A ponte entre a gestão e a realidade cotidiana
O conselho de moradores funciona como um filtro. Muitas vezes, quem está na linha de frente da gestão imobiliária perde a noção das miudezas que afetam a rotina dos vizinhos. O conselheiro é aquele que nota que a lâmpada do corredor está queimada há três dias ou que o zelador precisa de um treinamento específico para lidar com o novo portão automático. Essa visão de proximidade garante que os recursos do condomínio não sejam desperdiçados em reparos paliativos, mas investidos em melhorias que realmente fazem sentido.
Quando os conselhos atuam de forma técnica e transparente, a comunicação flui.
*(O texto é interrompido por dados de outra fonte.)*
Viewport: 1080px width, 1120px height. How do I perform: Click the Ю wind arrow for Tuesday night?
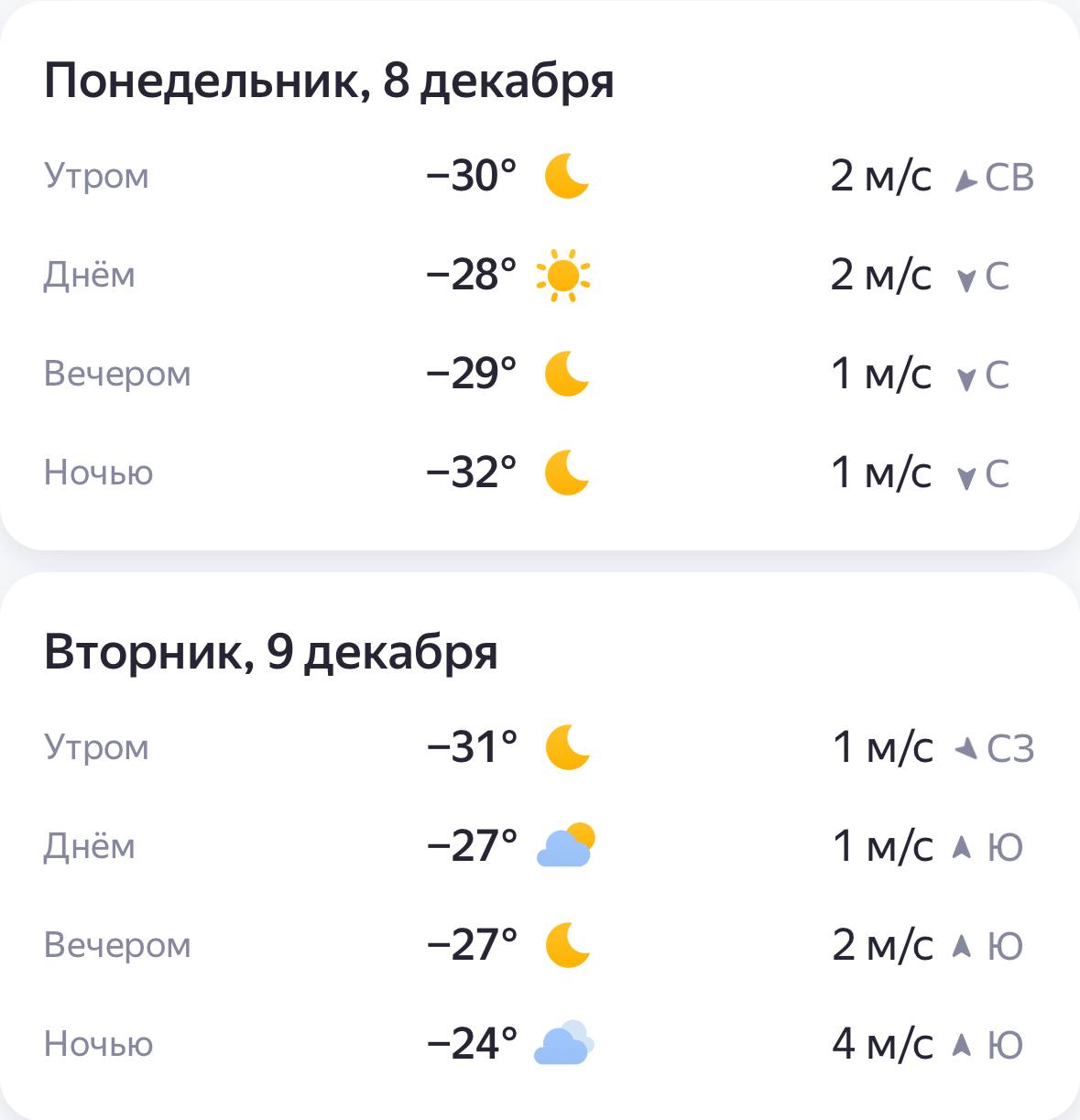pyautogui.click(x=961, y=1045)
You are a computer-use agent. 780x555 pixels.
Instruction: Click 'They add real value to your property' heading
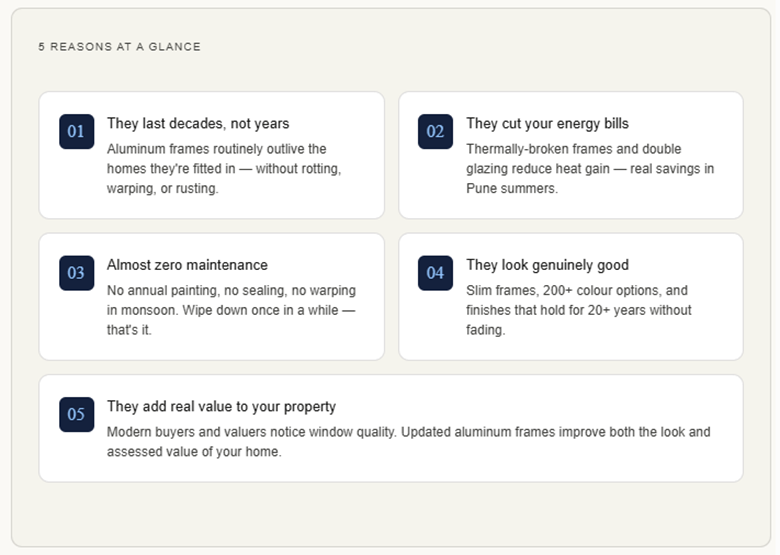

Em vez de fofocas de elevador, os moradores passam a entender onde cada centavo da taxa condominial está sendo aplicado. Essa clareza reduz o clima de desconfiança e cria um ambiente onde o investimento em reformas estruturais deixa de ser visto como um “gasto extra” e passa a ser compreendido como uma estratégia de manutenção patrimonial.
Preservação do valor patrimonial através da governança
Um apartamento não é apenas um teto; é um ativo financeiro que precisa de gestão constante. Se um condomínio ignora a impermeabilização das lajes ou a renovação do sistema elétrico por anos, o valor de revenda de cada unidade cai drasticamente. É aqui que o papel dos conselhos se torna estratégico. Ao acompanhar de perto o planejamento financeiro e a execução de obras, eles impedem que o prédio entre em um ciclo de decadência.
Imobiliárias e corretores experientes sabem identificar, logo ao entrar no hall de entrada de um edifício, se o conselho é atuante. Edifícios com uma governança sólida transmitem confiança. A pintura está em dia, o paisagismo é bem cuidado e as contas estão equilibradas. Isso atrai compradores e inquilinos dispostos a pagar um valor mais alto pelo metro quadrado. O conselho, portanto, não serve apenas para fiscalizar contas; ele atua como um guardião silencioso da valorização do imóvel.
Construindo uma cultura de participação
O grande erro de muitos condomínios é tratar o conselho como um fardo burocrático. Na verdade, ter bons conselheiros é o que separa um prédio que prospera de um que definha em dívidas e negligência. Para que essa engrenagem funcione, a participação não pode ser imposta, mas incentivada.
Transparência total nos gastos mensais, com acesso fácil aos comprovantes.
Reuniões que respeitam a pauta, evitando que o tempo seja perdido em discussões infrutíferas.
Valorização do conhecimento técnico, buscando moradores que entendam de engenharia, direito ou finanças para compor o grupo.
A governança imobiliária exige maturidade. Quando os moradores deixam de lado o imediatismo e passam a olhar para a saúde do condomínio a médio e longo prazo, todos saem ganhando. O patrimônio é preservado, a convivência torna-se mais leve e, na hora de vender ou alugar, o mercado reconhece esse diferencial. O sucesso de um investimento imobiliário, afinal, começa na porta de casa, na capacidade que temos de cuidar coletivamente do que é nosso.